**** Records for the exercise ****
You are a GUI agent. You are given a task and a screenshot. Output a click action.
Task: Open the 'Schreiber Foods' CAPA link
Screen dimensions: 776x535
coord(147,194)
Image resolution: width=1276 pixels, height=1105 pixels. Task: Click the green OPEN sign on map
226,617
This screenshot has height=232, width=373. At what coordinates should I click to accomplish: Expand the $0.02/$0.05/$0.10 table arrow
****
**** Records for the exercise ****
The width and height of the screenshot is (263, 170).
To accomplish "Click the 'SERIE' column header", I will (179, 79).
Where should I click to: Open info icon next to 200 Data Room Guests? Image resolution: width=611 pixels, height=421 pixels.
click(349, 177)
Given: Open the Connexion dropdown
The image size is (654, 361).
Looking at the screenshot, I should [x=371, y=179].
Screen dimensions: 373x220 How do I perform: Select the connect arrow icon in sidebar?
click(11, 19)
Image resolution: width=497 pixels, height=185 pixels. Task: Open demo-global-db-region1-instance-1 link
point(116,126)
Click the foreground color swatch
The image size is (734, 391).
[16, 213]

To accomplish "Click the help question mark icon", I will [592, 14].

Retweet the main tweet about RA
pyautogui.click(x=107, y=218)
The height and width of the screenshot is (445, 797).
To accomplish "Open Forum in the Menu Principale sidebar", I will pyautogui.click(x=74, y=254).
****
**** Records for the exercise ****
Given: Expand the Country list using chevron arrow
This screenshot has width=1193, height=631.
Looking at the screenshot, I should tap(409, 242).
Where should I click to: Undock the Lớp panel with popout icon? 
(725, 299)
****
__What to do__: Give the number of lines above containing the word "Expand", with no other text.

__Response to the exercise__: 2